In 1990, he was in the process of launching his first company, Prism Interactive. However, his friend Nicolas Gaume was also launching his own company and Chris was quickly faced with a choice and ended up instead helping with the launch of the game company Atreid Concept (later known as Kalisto), which was sold in 1994 to the British group Pearson and become an arm of Mindscape Inc. The company created successful video games such as Creatures Nigthtmare, and franchise-based games such as The Fifth Element.
Immediately after this, he joined a company publishing a magazine dedicated to the Atari ST Computer and several video games magazines as head of IT - generating about $60,000 monthly revenue through the company's online entertainment services. He also became managing editor for ST Magazine.
After three years with the company, he moved on to write a BBS software, including an internal DSL, for a start-up; being a start-up and start-ups having fluid job definitions, he took stakes in the company and ended up being in charge of a voice-based forum software.
In 1994, he quit the company and helped a friend's company make the transition to Internet-based community products. This company, Ness, was subsequently sold to a big publisher (LFM).

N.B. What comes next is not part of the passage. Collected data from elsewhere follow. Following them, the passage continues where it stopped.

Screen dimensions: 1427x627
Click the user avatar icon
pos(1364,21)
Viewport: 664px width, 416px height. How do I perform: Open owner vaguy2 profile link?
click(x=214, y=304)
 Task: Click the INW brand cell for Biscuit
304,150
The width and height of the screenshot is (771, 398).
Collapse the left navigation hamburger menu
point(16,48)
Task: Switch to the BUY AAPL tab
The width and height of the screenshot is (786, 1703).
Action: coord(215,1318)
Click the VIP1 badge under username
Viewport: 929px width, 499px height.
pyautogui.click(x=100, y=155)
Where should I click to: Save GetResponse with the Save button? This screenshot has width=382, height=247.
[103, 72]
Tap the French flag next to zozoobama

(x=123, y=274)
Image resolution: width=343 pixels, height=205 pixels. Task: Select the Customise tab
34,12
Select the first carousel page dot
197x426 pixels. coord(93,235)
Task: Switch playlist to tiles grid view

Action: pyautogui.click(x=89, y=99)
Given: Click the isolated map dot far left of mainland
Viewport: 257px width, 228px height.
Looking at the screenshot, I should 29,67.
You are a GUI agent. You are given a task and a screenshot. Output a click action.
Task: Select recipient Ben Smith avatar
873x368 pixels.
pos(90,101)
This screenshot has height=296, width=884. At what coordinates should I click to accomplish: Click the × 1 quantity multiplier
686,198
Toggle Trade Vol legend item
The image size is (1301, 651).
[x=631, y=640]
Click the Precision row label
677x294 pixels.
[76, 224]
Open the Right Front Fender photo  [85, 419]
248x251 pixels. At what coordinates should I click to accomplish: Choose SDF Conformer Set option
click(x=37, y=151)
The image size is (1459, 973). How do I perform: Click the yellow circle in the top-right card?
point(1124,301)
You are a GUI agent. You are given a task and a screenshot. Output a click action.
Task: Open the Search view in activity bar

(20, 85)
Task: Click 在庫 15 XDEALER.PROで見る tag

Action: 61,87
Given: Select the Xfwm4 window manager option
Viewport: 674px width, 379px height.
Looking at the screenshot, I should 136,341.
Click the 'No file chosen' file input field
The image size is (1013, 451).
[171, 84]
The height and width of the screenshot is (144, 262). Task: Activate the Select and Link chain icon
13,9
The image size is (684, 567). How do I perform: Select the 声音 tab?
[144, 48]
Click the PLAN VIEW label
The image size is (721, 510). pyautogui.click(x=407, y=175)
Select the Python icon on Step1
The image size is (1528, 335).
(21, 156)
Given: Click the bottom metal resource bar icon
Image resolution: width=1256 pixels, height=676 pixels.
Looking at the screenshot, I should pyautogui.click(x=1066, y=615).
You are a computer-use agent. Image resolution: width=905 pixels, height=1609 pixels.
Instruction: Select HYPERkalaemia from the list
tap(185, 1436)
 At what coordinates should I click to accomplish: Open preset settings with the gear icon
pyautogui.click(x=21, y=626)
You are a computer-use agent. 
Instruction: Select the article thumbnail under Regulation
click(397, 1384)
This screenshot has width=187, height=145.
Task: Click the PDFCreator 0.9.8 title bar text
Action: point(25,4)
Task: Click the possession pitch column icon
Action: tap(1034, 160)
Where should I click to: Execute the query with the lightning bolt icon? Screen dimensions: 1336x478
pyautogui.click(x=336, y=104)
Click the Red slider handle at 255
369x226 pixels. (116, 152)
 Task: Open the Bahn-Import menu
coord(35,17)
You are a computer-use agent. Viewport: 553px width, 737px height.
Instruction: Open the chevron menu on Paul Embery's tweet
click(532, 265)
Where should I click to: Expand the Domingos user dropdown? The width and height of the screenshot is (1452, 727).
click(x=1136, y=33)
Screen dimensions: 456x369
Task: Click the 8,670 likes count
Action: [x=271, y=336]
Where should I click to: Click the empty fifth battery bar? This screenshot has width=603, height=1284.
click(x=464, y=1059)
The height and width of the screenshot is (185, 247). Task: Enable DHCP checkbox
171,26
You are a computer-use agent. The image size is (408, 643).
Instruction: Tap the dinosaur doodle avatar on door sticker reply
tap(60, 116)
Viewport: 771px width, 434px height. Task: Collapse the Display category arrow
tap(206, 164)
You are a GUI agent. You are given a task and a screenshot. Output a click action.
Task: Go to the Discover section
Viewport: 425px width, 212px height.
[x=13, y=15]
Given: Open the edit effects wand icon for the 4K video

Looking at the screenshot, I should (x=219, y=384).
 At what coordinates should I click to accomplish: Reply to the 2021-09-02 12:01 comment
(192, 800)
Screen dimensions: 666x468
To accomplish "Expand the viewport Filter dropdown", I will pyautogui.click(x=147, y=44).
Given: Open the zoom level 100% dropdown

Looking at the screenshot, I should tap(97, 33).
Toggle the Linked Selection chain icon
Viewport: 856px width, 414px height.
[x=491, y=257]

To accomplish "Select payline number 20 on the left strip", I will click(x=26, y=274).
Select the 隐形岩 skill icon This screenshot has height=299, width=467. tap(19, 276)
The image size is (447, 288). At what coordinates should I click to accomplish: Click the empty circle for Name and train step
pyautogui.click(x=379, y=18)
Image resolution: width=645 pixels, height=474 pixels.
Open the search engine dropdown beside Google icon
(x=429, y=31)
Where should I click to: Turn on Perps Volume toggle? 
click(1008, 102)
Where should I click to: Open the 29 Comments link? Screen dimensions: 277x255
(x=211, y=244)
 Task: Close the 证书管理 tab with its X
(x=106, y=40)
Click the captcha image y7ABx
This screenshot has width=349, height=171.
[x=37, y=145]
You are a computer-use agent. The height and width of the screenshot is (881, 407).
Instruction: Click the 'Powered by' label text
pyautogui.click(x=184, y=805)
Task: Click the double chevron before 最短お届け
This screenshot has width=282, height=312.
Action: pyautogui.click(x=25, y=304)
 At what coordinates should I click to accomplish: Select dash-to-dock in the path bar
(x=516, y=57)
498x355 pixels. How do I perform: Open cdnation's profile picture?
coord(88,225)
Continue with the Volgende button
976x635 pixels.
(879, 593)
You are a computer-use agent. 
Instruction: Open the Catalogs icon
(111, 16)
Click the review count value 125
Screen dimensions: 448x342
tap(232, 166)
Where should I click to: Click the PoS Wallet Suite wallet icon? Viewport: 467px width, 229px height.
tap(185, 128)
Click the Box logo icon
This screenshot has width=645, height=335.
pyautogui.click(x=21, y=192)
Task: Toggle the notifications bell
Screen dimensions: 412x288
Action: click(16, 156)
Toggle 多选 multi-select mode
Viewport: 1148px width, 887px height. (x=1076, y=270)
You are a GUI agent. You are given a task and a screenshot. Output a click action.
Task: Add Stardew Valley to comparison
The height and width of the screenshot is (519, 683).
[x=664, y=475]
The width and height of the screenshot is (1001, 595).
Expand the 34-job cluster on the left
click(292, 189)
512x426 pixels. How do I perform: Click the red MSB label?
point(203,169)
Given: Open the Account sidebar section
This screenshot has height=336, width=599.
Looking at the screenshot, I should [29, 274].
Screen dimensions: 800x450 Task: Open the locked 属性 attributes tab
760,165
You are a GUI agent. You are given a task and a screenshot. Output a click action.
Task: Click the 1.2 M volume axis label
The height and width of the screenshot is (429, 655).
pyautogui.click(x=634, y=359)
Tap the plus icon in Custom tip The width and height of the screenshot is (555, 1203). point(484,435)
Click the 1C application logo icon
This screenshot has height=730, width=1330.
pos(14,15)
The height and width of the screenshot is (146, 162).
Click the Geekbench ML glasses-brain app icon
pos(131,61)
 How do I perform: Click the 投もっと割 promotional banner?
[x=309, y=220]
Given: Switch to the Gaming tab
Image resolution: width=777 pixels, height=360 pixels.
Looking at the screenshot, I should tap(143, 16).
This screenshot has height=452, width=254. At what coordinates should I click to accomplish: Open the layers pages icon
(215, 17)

In 1996, he took a day job with a major Telecom company, developing Network Management Software. He moved to Southern California and was promoted to Manager of Software Development.
In July 1999, he founded VoilaWeb, LLC, based in Southern California.
The company sold virtual hosting and dedicated servers for several years, popularizing brands such as HostingGroup (hostinggroup.com) and ReadySetHost. He eventually sold the company's hosting assets to Kwikhosting, allowing him to focus on the emerging Web 2.0 promises.
In 2003, he launched Clic!Dev. The site's original purpose was testing mass-comunity hosting and building. As such, Clic!Dev was one of the pioneer web sites that offered stories and profiles sharing accross communities (http://web.archive.org/web/20040612184512/www.clicdev.com/cachedindex.ht...)
The same year, he started marketing a trading cards web site, which eventually became militate.com. With its active community, the web site became a testing ground for innovative features, such as geo-location, users blogs and reputations and revenue sharing, all these introduced in 2004.
The site's audience responded well to these innovations and Militate became a member of Big-Boards in 2005.
In 2005, in the wake of Invision Power's sudden change of policy regarding free software, he started work on his own open-source community builder, in its first incarnation a message board program that allows system administrators to setup thousands of communities with one install: nextBBS.
Based on his expertise with communities deveopment, he participated in the launch of Zoints 1.0 in June 2006 as IT Director. Zoints is not a social network in itself; it is a federation tool for existing online communities, providing tight user profiles integration. Zoints also provides open-source tools allowing community owners to let their members vote on popular threads, share profiles and tags.